Howard University, USA
Title: Phenotype segregation network analysis (PSNA) identified microethnicity of chronic disease-associated triggers
Dr. Fatimah Jackson received her Ph.D., M.A., and B.A. (cum laude with Distinction in all Subjects) from Cornell University. She is currently Professor of Biology and Director of the W. Montague Cobb Research Laboratory at Howard University and Professor Emerita at the University of Maryland. Dr. Jackson has published extensively on population substructure in peoples of African descent, differential expressions of health disparities, and human-plant coevolution. She is the recipient of numerous national and international prizes and awards including the Norgan Award (Annals of Human Biology), the Ernest E. Just Prize in Medical and Public Health Research (Avery Research Institute and Medical College of South Carolina) and has been Coined by Rear Admiral Dr. Helena Mishoe, National Institutes of Health, NHLBI and US Public Health Service.

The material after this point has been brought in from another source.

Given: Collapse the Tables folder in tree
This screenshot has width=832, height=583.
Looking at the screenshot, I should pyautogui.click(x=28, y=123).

In heterogeneous, stratified populations, a major problem in the search for causes of chronic disease is not knowing in which subgroups to look for relevant genetic, cultural/behavioral, and environmental disease triggers. PSNA provides a systematic strategy to identify the most probable microethnic groups (MEGs) for understanding specific disease-associated traits. METHODS: PSNA relies on the identification and the computer assisted correlation analysis of multiple permutated disease-associated phenotypes to tease out the MEGS most likely to express the most salient phenotypic initiators of chronic disease. The top 5% of these correlations are identified as targets for further study and linked to their affiliated MEGs. RESULTS: This technique identifies the MEGs most likely to have specific disease-relevant cultural behaviors, candidate susceptibility and resistance genes, and candidate non-genetic biological factors and produces a MEG-specific algorithm of chronic disease risk. The application of PSNA reduces the time to detection of factors responsible for the initiation and course of a chronic disease and a ranking of these factors in the initiation of the chronic disease process. Examples from renopathology and cardiovascular disease are provided. CONCLUSION: PSNA is a superior alternative to the usual approaches in that it focuses on population substructure and includes an extensive evaluation of phenotypic traits associated with a specific chronic disease within the local microsettings of specific MEGS.